### ASSIGNED TASK:
Your answer should be every line below that includes the word "height".

### STUDY MATERIAL:
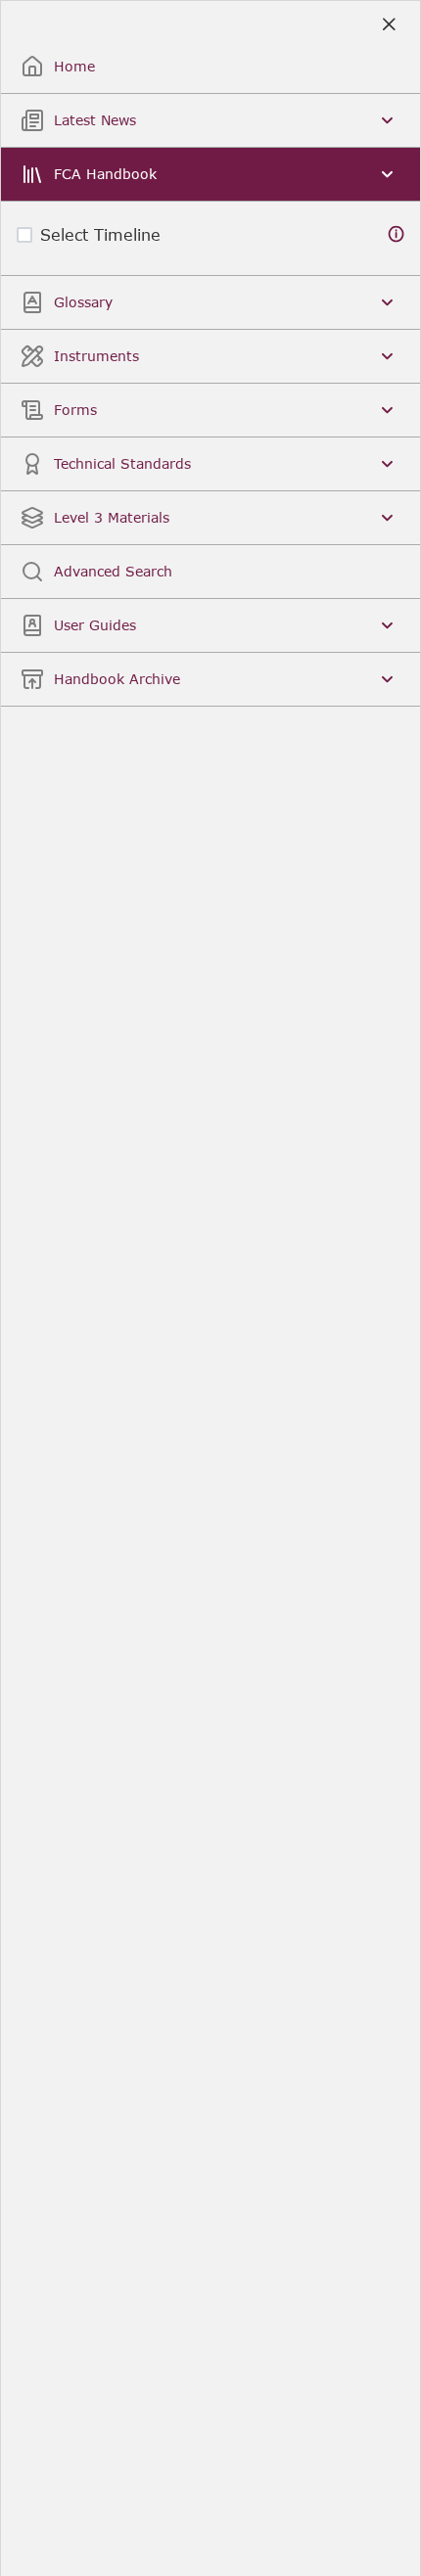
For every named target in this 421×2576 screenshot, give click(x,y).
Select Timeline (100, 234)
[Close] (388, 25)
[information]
---
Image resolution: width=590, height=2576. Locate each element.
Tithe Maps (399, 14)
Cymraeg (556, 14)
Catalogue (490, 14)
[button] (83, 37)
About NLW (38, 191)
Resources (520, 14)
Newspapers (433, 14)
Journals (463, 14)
* * *
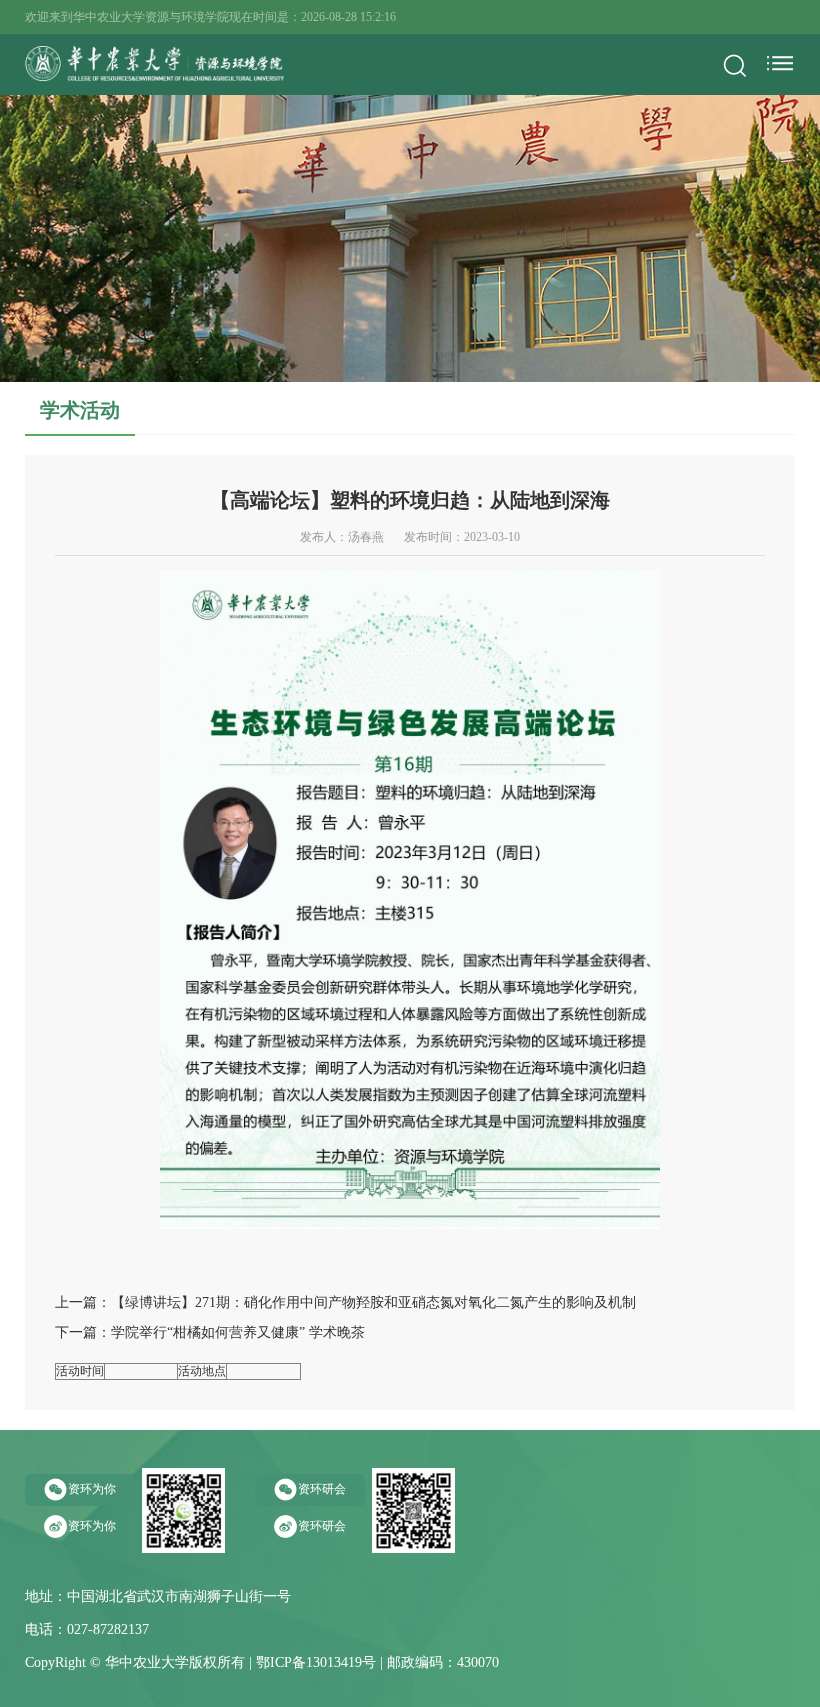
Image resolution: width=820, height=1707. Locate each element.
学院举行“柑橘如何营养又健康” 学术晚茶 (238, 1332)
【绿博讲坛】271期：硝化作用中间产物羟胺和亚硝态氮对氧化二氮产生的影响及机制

### SOLUTION FOR THIS EXERCISE:
Image resolution: width=590, height=2576. Locate each element.
Image resolution: width=820, height=1707. Locate each element.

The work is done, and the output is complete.